Task item:
Below are some records; each one is to be set down again exactly.

(Stored dataset items)
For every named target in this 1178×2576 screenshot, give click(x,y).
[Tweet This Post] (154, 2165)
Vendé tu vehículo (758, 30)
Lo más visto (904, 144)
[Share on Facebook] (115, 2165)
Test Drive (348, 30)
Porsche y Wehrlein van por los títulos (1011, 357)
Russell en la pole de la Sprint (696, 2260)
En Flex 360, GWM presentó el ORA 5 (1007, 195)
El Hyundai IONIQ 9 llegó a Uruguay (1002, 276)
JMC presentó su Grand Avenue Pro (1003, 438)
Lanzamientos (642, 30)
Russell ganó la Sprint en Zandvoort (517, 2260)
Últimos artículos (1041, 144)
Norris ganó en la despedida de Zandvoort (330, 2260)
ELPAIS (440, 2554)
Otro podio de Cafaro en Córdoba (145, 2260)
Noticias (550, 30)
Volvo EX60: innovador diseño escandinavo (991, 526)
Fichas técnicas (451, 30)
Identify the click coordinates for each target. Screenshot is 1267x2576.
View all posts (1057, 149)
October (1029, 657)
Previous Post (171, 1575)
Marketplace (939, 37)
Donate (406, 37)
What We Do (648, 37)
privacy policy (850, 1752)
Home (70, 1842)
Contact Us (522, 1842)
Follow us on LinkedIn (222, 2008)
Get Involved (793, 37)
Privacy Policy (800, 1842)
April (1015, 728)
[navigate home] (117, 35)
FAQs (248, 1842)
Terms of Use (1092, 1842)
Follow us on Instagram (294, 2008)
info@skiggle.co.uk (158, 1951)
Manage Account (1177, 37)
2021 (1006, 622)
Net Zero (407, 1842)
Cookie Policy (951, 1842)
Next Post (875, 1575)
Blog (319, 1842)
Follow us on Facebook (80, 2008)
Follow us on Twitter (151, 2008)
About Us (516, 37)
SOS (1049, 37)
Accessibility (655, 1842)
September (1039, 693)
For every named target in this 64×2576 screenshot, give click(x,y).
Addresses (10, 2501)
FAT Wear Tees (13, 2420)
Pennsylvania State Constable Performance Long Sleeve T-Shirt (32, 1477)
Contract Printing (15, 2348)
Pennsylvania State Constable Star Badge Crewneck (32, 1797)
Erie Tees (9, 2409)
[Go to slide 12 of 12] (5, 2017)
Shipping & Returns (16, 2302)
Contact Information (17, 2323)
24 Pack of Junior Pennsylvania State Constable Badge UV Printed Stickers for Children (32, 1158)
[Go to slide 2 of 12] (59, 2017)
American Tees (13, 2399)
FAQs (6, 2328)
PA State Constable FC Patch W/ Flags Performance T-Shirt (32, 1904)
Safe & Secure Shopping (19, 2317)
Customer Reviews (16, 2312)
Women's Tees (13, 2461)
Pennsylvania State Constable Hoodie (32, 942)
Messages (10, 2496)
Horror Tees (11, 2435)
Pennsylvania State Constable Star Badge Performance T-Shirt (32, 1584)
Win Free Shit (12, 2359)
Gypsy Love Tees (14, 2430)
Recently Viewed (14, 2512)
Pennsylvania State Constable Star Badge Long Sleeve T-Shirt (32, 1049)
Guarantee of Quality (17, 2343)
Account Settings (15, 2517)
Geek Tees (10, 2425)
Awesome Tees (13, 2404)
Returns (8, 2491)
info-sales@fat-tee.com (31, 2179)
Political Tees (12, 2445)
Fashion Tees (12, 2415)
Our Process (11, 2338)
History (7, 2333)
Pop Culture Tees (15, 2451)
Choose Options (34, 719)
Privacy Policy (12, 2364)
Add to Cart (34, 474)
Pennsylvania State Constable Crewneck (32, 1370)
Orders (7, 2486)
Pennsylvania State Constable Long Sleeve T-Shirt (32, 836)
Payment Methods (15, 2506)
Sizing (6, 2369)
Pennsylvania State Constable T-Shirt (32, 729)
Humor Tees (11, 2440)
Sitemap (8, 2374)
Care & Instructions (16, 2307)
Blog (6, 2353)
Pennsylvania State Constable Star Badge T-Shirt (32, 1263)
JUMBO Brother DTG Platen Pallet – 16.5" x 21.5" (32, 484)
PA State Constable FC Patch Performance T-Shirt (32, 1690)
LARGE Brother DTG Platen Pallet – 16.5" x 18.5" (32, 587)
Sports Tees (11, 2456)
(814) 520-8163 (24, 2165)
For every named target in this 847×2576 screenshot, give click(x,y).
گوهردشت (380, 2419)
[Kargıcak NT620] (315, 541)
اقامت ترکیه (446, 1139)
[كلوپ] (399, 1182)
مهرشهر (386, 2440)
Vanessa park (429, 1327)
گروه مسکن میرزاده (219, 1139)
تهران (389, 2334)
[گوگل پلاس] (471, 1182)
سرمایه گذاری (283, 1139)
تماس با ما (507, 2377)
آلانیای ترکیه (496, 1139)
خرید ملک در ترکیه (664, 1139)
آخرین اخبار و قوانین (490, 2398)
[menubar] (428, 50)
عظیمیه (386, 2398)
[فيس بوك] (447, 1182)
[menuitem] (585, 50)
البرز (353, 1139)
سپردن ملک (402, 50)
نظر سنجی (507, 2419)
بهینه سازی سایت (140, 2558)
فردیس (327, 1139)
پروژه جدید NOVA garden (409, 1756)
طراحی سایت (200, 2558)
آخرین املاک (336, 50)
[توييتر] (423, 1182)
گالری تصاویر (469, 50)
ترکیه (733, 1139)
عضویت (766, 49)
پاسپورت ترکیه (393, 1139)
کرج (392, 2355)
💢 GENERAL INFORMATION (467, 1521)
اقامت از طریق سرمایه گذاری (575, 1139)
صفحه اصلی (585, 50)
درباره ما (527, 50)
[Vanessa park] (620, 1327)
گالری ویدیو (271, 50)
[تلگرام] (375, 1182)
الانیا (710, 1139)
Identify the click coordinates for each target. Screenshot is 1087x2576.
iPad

Written answer:
For every named target in this 1178×2576 screenshot, give click(x,y).
[Tweet This Post] (154, 2165)
Vendé tu vehículo (758, 30)
Lo más visto (904, 144)
[Share on Facebook] (115, 2165)
Test Drive (348, 30)
Porsche y Wehrlein van por los títulos (1011, 357)
Russell en la pole de la Sprint (696, 2260)
En Flex 360, GWM presentó el ORA 5 (1007, 195)
El Hyundai IONIQ 9 llegó a Uruguay (1002, 276)
JMC presentó su Grand Avenue Pro (1003, 438)
Lanzamientos (642, 30)
Russell ganó la Sprint en Zandvoort (517, 2260)
Últimos artículos (1041, 144)
Norris ganó en la despedida de Zandvoort (330, 2260)
ELPAIS (440, 2554)
Otro podio de Cafaro en Córdoba (145, 2260)
Noticias (550, 30)
Volvo EX60: innovador diseño escandinavo (991, 526)
Fichas técnicas (451, 30)
Identify the click coordinates for each target. Screenshot is 1267x2576.
View all posts (1057, 149)
October (1029, 657)
Previous Post (171, 1575)
Marketplace (939, 37)
Donate (406, 37)
What We Do (648, 37)
privacy policy (850, 1752)
Home (70, 1842)
Contact Us (522, 1842)
Follow us on LinkedIn (222, 2008)
Get Involved (793, 37)
Privacy Policy (800, 1842)
April (1015, 728)
[navigate home] (117, 35)
FAQs (248, 1842)
Terms of Use (1092, 1842)
Follow us on Instagram (294, 2008)
info@skiggle.co.uk (158, 1951)
Manage Account (1177, 37)
2021 (1006, 622)
Net Zero (407, 1842)
Cookie Policy (951, 1842)
Next Post (875, 1575)
Blog (319, 1842)
Follow us on Facebook (80, 2008)
Follow us on Twitter (151, 2008)
About Us (516, 37)
SOS (1049, 37)
Accessibility (655, 1842)
September (1039, 693)
For every named target in this 64×2576 screenshot, give click(x,y).
Addresses (10, 2501)
FAT Wear Tees (13, 2420)
Pennsylvania State Constable Performance Long Sleeve T-Shirt (32, 1477)
Contract Printing (15, 2348)
Pennsylvania State Constable Star Badge Crewneck (32, 1797)
Erie Tees (9, 2409)
[Go to slide 12 of 12] (5, 2017)
Shipping & Returns (16, 2302)
Contact Information (17, 2323)
24 Pack of Junior Pennsylvania State Constable Badge UV Printed Stickers for Children (32, 1158)
[Go to slide 2 of 12] (59, 2017)
American Tees (13, 2399)
FAQs (6, 2328)
PA State Constable FC Patch W/ Flags Performance T-Shirt (32, 1904)
Safe & Secure Shopping (19, 2317)
Customer Reviews (16, 2312)
Women's Tees (13, 2461)
Pennsylvania State Constable Hoodie (32, 942)
Messages (10, 2496)
Horror Tees (11, 2435)
Pennsylvania State Constable Star Badge Performance T-Shirt (32, 1584)
Win Free Shit (12, 2359)
Gypsy Love Tees (14, 2430)
Recently Viewed (14, 2512)
Pennsylvania State Constable Star Badge Long Sleeve T-Shirt (32, 1049)
Guarantee of Quality (17, 2343)
Account Settings (15, 2517)
Geek Tees (10, 2425)
Awesome Tees (13, 2404)
Returns (8, 2491)
info-sales@fat-tee.com (31, 2179)
Political Tees (12, 2445)
Fashion Tees (12, 2415)
Our Process (11, 2338)
History (7, 2333)
Pop Culture Tees (15, 2451)
Choose Options (34, 719)
Privacy Policy (12, 2364)
Add to Cart (34, 474)
Pennsylvania State Constable Crewneck (32, 1370)
Orders (7, 2486)
Pennsylvania State Constable Long Sleeve T-Shirt (32, 836)
Payment Methods (15, 2506)
Sizing (6, 2369)
Pennsylvania State Constable T-Shirt (32, 729)
Humor Tees (11, 2440)
Sitemap (8, 2374)
Care & Instructions (16, 2307)
Blog (6, 2353)
Pennsylvania State Constable Star Badge T-Shirt (32, 1263)
JUMBO Brother DTG Platen Pallet – 16.5" x 21.5" (32, 484)
PA State Constable FC Patch Performance T-Shirt (32, 1690)
LARGE Brother DTG Platen Pallet – 16.5" x 18.5" (32, 587)
Sports Tees (11, 2456)
(814) 520-8163 (24, 2165)
For every named target in this 847×2576 screenshot, give click(x,y).
گوهردشت (380, 2419)
[Kargıcak NT620] (315, 541)
اقامت ترکیه (446, 1139)
[كلوپ] (399, 1182)
مهرشهر (386, 2440)
Vanessa park (429, 1327)
گروه مسکن میرزاده (219, 1139)
تهران (389, 2334)
[گوگل پلاس] (471, 1182)
سرمایه گذاری (283, 1139)
تماس با ما (507, 2377)
آلانیای ترکیه (496, 1139)
خرید ملک در ترکیه (664, 1139)
آخرین اخبار و قوانین (490, 2398)
[menubar] (428, 50)
عظیمیه (386, 2398)
[فيس بوك] (447, 1182)
[menuitem] (585, 50)
البرز (353, 1139)
سپردن ملک (402, 50)
نظر سنجی (507, 2419)
بهینه سازی سایت (140, 2558)
فردیس (327, 1139)
پروژه جدید NOVA garden (409, 1756)
طراحی سایت (200, 2558)
آخرین املاک (336, 50)
[توييتر] (423, 1182)
گالری تصاویر (469, 50)
ترکیه (733, 1139)
عضویت (766, 49)
پاسپورت ترکیه (393, 1139)
کرج (392, 2355)
💢 GENERAL INFORMATION (467, 1521)
اقامت از طریق سرمایه گذاری (575, 1139)
صفحه اصلی (585, 50)
درباره ما (527, 50)
[Vanessa park] (620, 1327)
گالری ویدیو (271, 50)
[تلگرام] (375, 1182)
الانیا (710, 1139)
Identify the click coordinates for each target. Screenshot is 1087x2576.
iPad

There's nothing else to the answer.